Resulta convincente y natural el estilo melancólico, sentencioso, fluido, bien recortado, que logra Vulliamy en estos poemas. El tono suena adecuadamente limpio y primitivo, con algo de poema oriental. Así, cuando se compara a sí mismo con el “ulmén” (hombre rico) que espera ansioso una mirada benigna del brujo flaco, mal montado y peor vestido, que encuentra en el camino, que aparece como una representación de la amada. O cuando contrasta sus habilidades de cazador, o la altura de su linaje, con sus desgracias amorosas.

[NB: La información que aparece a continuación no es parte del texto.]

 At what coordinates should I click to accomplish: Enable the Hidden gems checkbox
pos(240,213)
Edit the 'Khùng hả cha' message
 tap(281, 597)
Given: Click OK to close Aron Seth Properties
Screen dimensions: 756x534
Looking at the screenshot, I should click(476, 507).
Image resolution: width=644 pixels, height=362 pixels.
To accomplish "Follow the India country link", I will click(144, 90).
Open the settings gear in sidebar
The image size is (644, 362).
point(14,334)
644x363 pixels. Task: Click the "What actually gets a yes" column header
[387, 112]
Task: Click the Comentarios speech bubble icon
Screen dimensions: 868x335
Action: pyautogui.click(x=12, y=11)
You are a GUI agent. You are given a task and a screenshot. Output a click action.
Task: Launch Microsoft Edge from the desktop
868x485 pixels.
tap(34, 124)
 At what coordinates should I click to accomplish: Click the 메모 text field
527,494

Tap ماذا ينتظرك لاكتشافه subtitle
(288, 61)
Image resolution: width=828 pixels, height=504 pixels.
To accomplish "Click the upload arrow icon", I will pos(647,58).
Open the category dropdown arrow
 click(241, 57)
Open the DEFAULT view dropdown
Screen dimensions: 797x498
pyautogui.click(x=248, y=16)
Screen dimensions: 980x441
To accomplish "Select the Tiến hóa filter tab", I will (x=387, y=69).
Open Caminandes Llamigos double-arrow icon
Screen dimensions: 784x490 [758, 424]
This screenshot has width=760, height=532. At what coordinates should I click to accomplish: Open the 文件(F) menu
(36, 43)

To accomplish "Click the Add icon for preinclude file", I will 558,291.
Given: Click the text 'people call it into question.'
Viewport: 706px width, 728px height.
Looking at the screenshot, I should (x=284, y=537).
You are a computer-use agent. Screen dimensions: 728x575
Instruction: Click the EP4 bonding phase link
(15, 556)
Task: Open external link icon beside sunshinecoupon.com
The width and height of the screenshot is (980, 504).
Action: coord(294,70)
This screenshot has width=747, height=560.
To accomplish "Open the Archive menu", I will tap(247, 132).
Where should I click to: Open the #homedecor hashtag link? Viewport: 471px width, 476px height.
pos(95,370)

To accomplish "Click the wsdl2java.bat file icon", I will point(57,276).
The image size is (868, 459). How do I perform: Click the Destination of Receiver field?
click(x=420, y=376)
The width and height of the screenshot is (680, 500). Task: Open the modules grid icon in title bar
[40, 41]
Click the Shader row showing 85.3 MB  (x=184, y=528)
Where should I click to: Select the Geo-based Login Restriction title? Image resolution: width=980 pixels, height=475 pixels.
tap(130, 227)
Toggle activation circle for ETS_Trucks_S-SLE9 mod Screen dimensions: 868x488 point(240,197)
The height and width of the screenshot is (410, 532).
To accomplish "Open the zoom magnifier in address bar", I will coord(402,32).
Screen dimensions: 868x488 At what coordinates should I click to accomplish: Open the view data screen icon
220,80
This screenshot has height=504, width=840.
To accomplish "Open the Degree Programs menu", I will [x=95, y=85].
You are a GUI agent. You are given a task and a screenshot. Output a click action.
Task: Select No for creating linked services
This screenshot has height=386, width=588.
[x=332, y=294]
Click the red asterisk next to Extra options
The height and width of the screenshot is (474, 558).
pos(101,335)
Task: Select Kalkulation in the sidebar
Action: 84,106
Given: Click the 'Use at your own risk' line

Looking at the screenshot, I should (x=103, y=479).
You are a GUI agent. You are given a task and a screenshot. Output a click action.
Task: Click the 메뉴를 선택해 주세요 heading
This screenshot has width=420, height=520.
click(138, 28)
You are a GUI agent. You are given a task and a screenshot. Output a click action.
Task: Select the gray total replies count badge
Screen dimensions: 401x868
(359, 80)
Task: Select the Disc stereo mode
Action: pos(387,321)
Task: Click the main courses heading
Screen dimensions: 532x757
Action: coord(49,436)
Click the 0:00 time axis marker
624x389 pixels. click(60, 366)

“Mi abuelo fue un gran toqui.
Él llevó doscientos mocetones a Boroa

Yo guardo su lanza de las vigas
he colgado sus flechas y macanas.
La calavera de su caballo
blanquea sobre el techo de mi ruca.

Conocí al padre de tu padre
ese sembrador bondadoso, pero oscuro,
que yace alimentando las raíces
en el cementerio de tu gente.

Nada te dejó él. Nada guardas
de algún antepasado valeroso.

Pero el nieto de un guerrero
no sabe defenderse, de esas lanzas negras
que tiras por los ojos”.

(Poema 8: Pura)



La concepción de este libro, la idea matriz que lo inspira, es sumamente novedosa en nuestra literatura. Nos atrevemos a agregar que está muy bien realizada. Aparte de ello, otra novedad del libro la constituyen los treinta y cuatro trozos en prosa agregados al final, bajo el título de “Leyenda”. Esta palabra tiene aquí el sentido de “notas” o “aclaraciones”, pues cada párrafo numerado es una especie de glosa del poema que lleva la misma numeración en la primera parte del volumen. (En esa primera parte, agreguemos, los poemas llevan como títulos los nombres de los números en idioma mapuche, del uno al treinta y tres). A veces las glosas finales en este libro son superfluas y hasta inoportunas pero en algunos casos alcanzan el nivel de poemas en prosa adicionales.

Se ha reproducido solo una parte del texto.